Griffith Institute Archive Projects have successfully delivered almost 20,000 pages of original archive documents on the Institute's website. Online access to archive material is rapidly becoming the norm, but a huge amount of basic yet essential, archival 'housekeeping' needs to be completed before digitization can be contemplated. The Griffith Institute Archive Team is supported by a dedicated group of Research Volunteers, who together work on a variety of Archive which over the last five years have involved, the examination and assessment of archive material and making improvements to the storage of material when necessary. These tasks have included the Institute's large collection of 19th Century watercolours and John Ross photographs; the transcribing of original documents including the journals of W. M. F. Petrie and the autobiographical sketches of Howard Carter; the basic sorting and cataloguing of recently accessioned manuscript material such as, the papers of the Egyptologist Jac Janssen; and the creation and encoding of web documents for the Griffith Institute's website producing the online publications for the G. A. Hoskins watercolour albums, Hector Horeau watercolours and Reginald St. Alban Heathcote photographs.

Current Archive Projects supported by Research Volunteers

Broome Correspondence

This collection of letters, written in the 1920s and '30s, were penned by Myrtle Broome, an artist appointed to assist Amice Calverley in the recording of wall-scenes from the Temple of Sethos I at Abydos, the results of which were later published as a set of four impressive folio volumes, jointly by the Oriental Institute, Chicago, and the Egypt Exploration Society, London. During each season, Myrtle would write letters home to her parents in England, partly no doubt to reassure them of their daughter's welfare and continued good health, but the letters also include a wonderful collection of lively accounts and anecdotes on life in and around the expedition house at Abydos, the improvised first aid dispensed by Amice and Myrtle to their Egyptian neighbours, and stories of the excursions into the desert which in that era must have been a daring adventure for two unmarried ladies.
Lee Young is currently transcribing the Broome correspondence. The letters are also being scanned, which along with the transcriptions will be published on the Griffith Institute website.
An article about one of the Myrtle Broome letters has been published by Lee Young on the t3.wy Foundation website "A Myrtle Broome Letter. Letter to her mother, 21 October 1929".

Griffith Institute Watercolours & Paintings Project

The Griffith Institute Archive has a large collection of watercolours, paintings and drawings, many of which were created in the 19th and early 20th centuries by artists, architects and archaeologists working in or travelling through Egypt. The Griffith Institute Watercolours & Paintings Project compliment the existing online presentations for similar groups of Griffith Institute Archive material, including the online projects: G. A. Hoskins watercolour albums and Hector Horeau watercolours.
John Wyatt and Lee Young have catalogued the watercolours and drawings in both the Griffith Institute Archive and the Lucy Gura Archive at the Egypt Exploration Society, in preparation for the joint presentation of this material online. This is a partnership project with the Egypt Exploration Society, London.
Griffith Institute Watercolours & Paintings, sample material.

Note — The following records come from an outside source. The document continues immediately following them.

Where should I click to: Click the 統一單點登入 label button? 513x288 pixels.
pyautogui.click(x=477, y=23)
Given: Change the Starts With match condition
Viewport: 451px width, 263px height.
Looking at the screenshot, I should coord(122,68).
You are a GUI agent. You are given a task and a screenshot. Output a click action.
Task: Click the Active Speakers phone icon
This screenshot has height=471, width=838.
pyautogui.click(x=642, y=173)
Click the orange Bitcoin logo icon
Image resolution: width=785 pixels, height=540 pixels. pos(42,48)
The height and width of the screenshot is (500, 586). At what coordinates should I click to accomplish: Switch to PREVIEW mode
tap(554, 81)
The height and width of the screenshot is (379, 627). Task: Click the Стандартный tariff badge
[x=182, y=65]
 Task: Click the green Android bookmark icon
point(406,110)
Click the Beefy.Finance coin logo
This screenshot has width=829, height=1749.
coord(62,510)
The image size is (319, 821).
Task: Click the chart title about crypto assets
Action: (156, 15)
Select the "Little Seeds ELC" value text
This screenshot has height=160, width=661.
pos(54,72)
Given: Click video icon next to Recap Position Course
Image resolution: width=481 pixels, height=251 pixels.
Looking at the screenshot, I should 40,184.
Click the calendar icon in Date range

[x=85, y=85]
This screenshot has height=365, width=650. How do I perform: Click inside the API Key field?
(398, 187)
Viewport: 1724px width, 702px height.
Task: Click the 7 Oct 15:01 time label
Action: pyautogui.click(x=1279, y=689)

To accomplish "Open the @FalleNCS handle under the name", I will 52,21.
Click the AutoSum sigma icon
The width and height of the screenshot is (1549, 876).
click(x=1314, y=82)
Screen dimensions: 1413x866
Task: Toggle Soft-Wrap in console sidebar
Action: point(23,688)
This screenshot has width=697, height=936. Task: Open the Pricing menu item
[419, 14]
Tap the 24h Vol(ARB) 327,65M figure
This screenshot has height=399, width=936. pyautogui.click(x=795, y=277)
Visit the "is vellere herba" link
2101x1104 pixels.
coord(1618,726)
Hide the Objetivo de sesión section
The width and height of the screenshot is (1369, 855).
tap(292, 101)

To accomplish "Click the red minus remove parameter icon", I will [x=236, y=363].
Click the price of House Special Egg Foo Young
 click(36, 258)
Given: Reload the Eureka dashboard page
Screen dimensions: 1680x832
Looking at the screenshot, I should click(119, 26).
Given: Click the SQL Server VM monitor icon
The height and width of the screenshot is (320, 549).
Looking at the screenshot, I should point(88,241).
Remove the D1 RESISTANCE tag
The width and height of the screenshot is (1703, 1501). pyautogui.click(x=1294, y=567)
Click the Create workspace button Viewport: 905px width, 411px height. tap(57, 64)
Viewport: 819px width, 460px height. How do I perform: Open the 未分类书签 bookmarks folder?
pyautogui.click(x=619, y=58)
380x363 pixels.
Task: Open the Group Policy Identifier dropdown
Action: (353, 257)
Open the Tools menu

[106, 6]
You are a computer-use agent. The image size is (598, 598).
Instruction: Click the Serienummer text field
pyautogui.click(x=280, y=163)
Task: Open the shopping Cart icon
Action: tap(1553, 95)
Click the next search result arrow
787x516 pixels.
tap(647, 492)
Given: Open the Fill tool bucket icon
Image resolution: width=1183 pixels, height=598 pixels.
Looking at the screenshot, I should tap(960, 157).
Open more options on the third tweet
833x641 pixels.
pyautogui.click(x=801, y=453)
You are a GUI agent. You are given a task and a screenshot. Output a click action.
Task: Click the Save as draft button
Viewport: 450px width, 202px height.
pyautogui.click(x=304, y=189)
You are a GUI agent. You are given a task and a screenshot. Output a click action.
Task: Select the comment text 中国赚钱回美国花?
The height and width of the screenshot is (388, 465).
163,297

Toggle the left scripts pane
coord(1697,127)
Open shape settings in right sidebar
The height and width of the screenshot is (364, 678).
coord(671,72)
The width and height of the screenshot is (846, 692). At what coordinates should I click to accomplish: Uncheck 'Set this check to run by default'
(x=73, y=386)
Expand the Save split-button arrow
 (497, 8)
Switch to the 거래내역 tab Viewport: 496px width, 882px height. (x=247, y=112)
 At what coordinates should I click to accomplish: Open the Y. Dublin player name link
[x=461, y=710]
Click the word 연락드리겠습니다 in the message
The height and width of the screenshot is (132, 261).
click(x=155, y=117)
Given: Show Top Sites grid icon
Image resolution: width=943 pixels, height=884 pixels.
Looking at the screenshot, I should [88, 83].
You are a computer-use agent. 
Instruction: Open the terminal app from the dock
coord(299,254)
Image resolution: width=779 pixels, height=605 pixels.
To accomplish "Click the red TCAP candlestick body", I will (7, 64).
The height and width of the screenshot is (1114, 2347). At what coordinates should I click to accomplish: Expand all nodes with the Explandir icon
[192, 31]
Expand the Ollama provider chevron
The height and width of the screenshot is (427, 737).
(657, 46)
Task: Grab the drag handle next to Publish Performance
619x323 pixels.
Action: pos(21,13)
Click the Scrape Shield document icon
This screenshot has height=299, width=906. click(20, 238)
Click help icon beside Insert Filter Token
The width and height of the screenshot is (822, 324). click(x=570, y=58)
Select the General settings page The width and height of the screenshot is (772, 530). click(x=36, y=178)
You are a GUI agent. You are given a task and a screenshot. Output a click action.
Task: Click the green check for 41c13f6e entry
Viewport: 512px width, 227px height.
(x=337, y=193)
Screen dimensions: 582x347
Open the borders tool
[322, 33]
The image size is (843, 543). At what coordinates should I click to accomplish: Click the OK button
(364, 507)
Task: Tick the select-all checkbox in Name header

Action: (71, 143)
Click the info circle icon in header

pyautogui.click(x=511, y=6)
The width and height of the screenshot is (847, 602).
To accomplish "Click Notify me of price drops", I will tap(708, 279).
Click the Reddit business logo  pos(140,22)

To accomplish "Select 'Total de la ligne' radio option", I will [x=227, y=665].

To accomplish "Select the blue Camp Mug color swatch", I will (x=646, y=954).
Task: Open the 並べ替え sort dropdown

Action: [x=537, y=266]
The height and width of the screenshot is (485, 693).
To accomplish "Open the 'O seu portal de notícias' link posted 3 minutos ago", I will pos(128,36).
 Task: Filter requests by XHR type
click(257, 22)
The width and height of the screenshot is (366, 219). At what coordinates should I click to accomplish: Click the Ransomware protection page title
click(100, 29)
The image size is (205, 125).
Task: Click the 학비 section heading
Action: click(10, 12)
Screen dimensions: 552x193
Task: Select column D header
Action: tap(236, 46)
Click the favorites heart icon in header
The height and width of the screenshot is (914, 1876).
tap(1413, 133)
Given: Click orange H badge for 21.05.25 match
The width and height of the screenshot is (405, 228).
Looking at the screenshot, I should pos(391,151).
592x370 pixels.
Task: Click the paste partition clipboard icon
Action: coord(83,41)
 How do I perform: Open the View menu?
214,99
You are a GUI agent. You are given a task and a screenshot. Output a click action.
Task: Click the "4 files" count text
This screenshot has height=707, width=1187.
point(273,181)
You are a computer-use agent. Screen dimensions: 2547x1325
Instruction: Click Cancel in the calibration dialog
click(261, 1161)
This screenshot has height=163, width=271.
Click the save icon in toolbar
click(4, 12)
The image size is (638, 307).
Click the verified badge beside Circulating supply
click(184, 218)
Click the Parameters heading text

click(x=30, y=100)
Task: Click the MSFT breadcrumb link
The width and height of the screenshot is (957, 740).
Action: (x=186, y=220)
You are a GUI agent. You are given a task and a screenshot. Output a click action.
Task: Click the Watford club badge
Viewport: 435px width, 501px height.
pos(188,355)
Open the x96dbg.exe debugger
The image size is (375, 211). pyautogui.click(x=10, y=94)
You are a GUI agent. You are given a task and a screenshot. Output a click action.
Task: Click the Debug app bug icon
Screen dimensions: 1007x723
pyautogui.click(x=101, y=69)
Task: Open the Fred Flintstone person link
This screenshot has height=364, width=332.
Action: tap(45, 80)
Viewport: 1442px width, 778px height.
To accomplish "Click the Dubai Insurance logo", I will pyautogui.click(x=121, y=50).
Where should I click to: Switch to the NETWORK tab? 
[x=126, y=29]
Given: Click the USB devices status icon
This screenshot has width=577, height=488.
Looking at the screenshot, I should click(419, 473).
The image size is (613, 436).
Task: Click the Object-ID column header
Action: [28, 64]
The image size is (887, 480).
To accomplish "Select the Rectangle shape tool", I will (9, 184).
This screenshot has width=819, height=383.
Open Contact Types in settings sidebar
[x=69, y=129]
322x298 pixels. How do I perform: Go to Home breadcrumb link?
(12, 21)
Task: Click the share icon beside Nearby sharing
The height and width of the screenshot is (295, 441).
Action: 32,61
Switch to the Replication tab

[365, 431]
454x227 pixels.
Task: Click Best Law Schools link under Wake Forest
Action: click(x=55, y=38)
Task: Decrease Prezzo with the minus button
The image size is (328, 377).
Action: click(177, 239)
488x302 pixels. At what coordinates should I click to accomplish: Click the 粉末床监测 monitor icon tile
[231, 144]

Griffith Notebooks Project

Francis Llewellyn Griffith's 45 Egyptological notebooks were compiled over the span of his fifty year career. The early notebooks cover Griffith's archaeological work in Egypt, when he was working for W. M. F. Petrie and the Egypt Exploration Fund at Nebêsha (Tell el-Farʿûn), Tihna, Tell el-Yahûdîya, Heliopolis and other sites. The rest of the notebooks contain notes on Griffith's Egyptological interests, which include, notes and transcriptions of demotic papyri; Coptic and Demotic glossaries; Meroitic transcriptions; and ancient Egyptian weights and measures.
Ed Love has begun the task of cataloguing the Griffith notebooks as part of the project to digitize, transcribe and catalogue this group of material, and then communicate these important documents online.

Hess Manuscripts Project

The papers of the Swiss Egyptologist Jean-Jacques Hess were originally part of Professor F. Ll. Griffith's research papers. Hess handed over much of his Egyptological material to Griffith in order spend the rest of his career researching Arabic. The Hess manuscripts include notebooks containing demotic transcriptions, squeezes of demotic graffiti used as reference material by Griffith for his publication Catalogue of the Demotic Graffiti of the Dodecaschoenus folders of notes on Demotic, photographs and a small amount of related correspondence.
Luigi Prada has been cataloguing and rehousing the Hess manuscripts as part of the project to publish the material online.